The first use of any strong exclusionary rule by any court is not until 1902 (113 years after the U.S. Constitution), by the state courts of Iowa and it was based on the Iowa state constitution, not the Federal Constitution.
The first Federal court invention of a broad “exclusionary rule” is at the beginning of the progressive era, in 1914 (Weeks vs The United States)(125 years AFTER the Constitution), and even then that ruling made clear it only applied to federal cases. That ruling was uphold by SCOTUS later, in 1920, when it used it’s “fruit of the poisonous tree” language AND EVEN THEN did not extend the “exclusionary rule” to any but federal cases (131 years after the Constitution was written, and 5 decades AFTER the post-Civil War amendments). And even as late as 1949 (Wolf vs Colorado)(160 years AFTER the Constitution was written), SCOTUS ruled it did not apply to state courts [Like Texas??].
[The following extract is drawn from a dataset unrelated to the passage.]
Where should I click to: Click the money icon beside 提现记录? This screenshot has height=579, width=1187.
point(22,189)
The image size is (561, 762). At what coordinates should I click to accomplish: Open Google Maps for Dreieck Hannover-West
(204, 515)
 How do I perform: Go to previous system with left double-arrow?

It is not until 1961 (Mapp vs Ohio) (172 years AFTER the Constitution is written) that SCOTUS discovers hidden in the “living Constitution” (not the Constitution we the people wrote) that its own late invention (in 1914) is applicable to the state courts.
It - the “exclusionary rule” - is not a product of the Constitution nor even the Fourth Amendment to the Constitution. It is a product of judicial fiat, literally writing a new Constitution from the bench, abrogating the most basic political right we have, that we the people (through our elected representatives), not the judges, are the authors of our Constitution.
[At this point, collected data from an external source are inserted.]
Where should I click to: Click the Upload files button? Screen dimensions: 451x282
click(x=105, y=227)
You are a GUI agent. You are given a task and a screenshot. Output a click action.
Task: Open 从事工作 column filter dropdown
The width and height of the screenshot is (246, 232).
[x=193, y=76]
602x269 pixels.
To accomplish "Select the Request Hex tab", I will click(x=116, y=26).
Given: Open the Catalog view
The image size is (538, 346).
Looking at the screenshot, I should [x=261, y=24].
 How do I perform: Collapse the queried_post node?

Were THAT not the case, the “exclusionary rule” would have been “self evident” to the founders, and to the courts, from the beginning, not hidden for 97, or 106, or 111, or 113, or 125, or 131, or 160, or 172 years to be “discovered” hidden in somewhere (undiscovered by anyone else), like Deuteronomy.
Judges are men, they are NOT the law, and when they make up law themselves, via judicial fiat, they deny what the founders intended for us - a government of laws, not of men.
Most laws are not repealed by saying [for example]
Amendment XXI. "Section 1. The eighteenth article of amendment to the Constitution of the United States is hereby repealed."
They are repealed by the application of new laws, which moots them or changes them. To count such laws as "new laws" and not as "repeals" is an error, because that is exactly what they are.
Regulations are something else entirely.
The Framers indeed did recognize the importance of an Exclusionary Rule as applied to certain kinds of evidence, or there would be no Fifth Amendment, a concept which did not come to them via the Common Law.
That Exclusionary Rule exists because the Framers quite properly understood that allowing law enforcement to torture confessions from the accused could never be mitigated by holding the police responsible, post conviction, for their own criminality.
Was the way in which the Exclusionary Rule [for evidence other than self-incrimination] arrived at improper? Yes. I'll give you that. It was improper. That does not vindicate the Common Law remedy in force prior to 1914 a better system. If the discussion is about what Federal Courts should do, we agree. If the discussion is about the best way to provide due process, I will never agree that allowing the police to commit crimes in the collection of evidence and then dealing with that later on is acceptable.
The Exclusionary Rule should have been placed in the Constitution AND Incorporated against the States by a Constitutional Amendment. Farther than that, we must agree to disagree.
You’re evading the questions...Lets try again.
For example, like 2nd amendment, how many punitive EPA laws and regulations have been enacted and made law of the land, as opposed to repealed?